4. Heterodyning (H): All parameters of the level three trials were retained, except the heterodyne process was activated and the aggravation level repeated.

5. Residual habituation (RH): Following a stimulation period of five minutes, the headsets were removed. The subject had two tasks to complete: immediately to rate the aggravation level and then to trace the return of tinnitus to the initial aggravation level.


A one-way within-subjects ANOVA was conducted, with the factor defined as the treatment condition and the dependent variable the Tinnitus Severity Index score. The results of the ANOVA indicated a significant treatment effect—Wilks's Λ =.15, F (4, 13) = 18.48, P <.01, multivariate h2 =.85.

Figure 1
Figure 1:
This graph shows changes in tinnitus aggravation level across baseline (BSLN), sham trial (SHAM), establishment of parathreshold parameters (EPP), heterodyning (HET), and residual habituation (RH).

As illustrated in Figure 1, pairwise comparisons revealed no significant difference between baseline tinnitus (AGL) and the sham trial but did show significant differences between these two conditions and all the other conditions—establishment of parathreshold parameters, heterodyning, and residual habituation.

Figure 2
Figure 2:
The results of magnetoencephalography scans taken before and during the treatment are shown here (coronal-anterior to posterior). A five-minute session of the participant listening only to the tinnitus is shown in scans labeled “BEFORE,” and a five-minute session of the participant being presented the algorithm at parathreshold is labeled “DURING.” The patient in this series reported hearing only silence during the treatment. That is, the subject heard neither the tinnitus nor the stimuli from the algorithm.
Figure 3
Figure 3:
Pre- and per-stimulation scans are shown on the far left. The diagrams on the right are computer maps of the actual restructuring of the neural pathways caused by the tinnitus cancellation algorithm. Note the changes in the focus at the cortex from one area to another.
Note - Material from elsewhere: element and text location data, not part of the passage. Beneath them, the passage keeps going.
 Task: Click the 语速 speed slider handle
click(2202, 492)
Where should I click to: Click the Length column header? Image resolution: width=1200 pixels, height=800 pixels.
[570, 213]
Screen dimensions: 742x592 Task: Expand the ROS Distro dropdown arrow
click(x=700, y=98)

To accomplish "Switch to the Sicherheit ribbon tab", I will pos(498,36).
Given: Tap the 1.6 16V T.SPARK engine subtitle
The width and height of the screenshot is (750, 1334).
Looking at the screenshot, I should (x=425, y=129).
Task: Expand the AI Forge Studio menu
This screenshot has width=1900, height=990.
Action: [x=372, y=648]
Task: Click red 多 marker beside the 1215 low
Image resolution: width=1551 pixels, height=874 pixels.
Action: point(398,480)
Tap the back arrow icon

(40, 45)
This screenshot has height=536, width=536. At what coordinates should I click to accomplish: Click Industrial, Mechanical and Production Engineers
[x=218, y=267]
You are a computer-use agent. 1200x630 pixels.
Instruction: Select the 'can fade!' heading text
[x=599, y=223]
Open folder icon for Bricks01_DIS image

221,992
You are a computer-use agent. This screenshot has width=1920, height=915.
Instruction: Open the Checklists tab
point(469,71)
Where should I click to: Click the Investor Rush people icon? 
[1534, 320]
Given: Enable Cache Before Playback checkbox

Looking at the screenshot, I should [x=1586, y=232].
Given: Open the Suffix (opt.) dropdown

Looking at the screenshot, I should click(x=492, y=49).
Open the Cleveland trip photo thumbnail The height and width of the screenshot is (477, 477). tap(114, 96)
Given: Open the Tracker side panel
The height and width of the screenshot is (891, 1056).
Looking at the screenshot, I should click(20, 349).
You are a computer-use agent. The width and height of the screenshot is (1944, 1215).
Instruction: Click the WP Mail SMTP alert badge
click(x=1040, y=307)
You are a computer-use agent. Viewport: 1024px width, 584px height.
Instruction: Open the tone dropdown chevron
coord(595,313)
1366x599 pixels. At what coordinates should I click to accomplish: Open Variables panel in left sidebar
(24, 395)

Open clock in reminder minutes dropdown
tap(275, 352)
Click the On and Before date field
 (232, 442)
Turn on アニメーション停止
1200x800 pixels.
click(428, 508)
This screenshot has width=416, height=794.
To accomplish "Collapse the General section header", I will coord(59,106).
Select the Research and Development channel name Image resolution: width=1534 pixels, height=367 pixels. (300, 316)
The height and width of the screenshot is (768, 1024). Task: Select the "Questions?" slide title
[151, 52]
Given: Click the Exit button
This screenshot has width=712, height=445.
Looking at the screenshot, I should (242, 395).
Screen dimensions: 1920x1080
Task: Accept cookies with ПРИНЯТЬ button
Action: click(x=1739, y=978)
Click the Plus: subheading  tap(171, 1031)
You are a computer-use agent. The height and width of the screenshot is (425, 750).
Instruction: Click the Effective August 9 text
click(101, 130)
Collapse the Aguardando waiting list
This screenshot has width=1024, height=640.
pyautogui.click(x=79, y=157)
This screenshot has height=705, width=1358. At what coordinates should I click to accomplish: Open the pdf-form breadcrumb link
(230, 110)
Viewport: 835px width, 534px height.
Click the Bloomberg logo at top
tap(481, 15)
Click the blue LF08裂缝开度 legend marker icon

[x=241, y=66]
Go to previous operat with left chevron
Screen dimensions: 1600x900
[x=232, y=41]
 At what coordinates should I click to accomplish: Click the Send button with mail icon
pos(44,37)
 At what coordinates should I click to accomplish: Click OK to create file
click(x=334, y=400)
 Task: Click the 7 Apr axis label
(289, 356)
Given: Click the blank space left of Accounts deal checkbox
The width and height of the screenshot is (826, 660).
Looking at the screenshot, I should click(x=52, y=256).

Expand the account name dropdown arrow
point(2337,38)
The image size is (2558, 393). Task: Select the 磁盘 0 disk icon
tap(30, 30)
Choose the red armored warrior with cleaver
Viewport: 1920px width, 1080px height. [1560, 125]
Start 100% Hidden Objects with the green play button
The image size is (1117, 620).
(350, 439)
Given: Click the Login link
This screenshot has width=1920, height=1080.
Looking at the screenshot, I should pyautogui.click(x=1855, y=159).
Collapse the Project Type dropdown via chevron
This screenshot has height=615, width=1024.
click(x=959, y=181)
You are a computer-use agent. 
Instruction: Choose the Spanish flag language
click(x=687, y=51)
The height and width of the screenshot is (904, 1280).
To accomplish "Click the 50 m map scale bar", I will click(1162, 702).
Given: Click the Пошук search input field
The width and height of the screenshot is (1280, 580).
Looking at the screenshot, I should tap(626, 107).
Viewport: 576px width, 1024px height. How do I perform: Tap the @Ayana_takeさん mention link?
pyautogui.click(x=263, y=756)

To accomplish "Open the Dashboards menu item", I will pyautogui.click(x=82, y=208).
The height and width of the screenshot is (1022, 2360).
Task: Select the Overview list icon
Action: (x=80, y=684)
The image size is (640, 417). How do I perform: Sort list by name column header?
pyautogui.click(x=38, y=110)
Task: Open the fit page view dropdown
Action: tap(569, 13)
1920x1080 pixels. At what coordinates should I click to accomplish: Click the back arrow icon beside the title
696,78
One major change is seen in the routing of the right middle temporal gyrus (R. Mid. Temp. G.), Brodmann area 21 (top), to the left supramarginal gyrus (L. Supramar. G.), Brodmann area 40 (bottom). Coherence shift (ovals) occurs from Brodmann area 41 to area 6. The coherence scale shows the frequency-power relationship for each wave cycle as a function of time.

Magnetoencephalography was carried out on one of the participants in the study. Figures 2 and 3 show the data for that patient.

The algorithm used in this investigation evolved from a 20- year progression of integrated neurophysiologic/psychophysical studies of the dichotic auditory system. The emotional side of tinnitus, while not totally ignored, was not a critical consideration of this investigation.

While audiology is the logical choice for tinnitus diagnoses and treatment, it has been superseded by less exacting psychological-like behavioral therapies. This study supports the hypothesis that tinnitus can be approached as an audiological rehabilitation continuum rather than a unique psychologicalprocess.